● PROMPT
What you return must match the records character for character.

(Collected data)

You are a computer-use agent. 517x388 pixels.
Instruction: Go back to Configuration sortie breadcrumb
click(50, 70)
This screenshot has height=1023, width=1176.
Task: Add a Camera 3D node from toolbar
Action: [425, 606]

● WRITTEN SOLUTION
You are a computer-use agent. 517x388 pixels.
Instruction: Go back to Configuration sortie breadcrumb
click(50, 70)
This screenshot has height=1023, width=1176.
Task: Add a Camera 3D node from toolbar
Action: [425, 606]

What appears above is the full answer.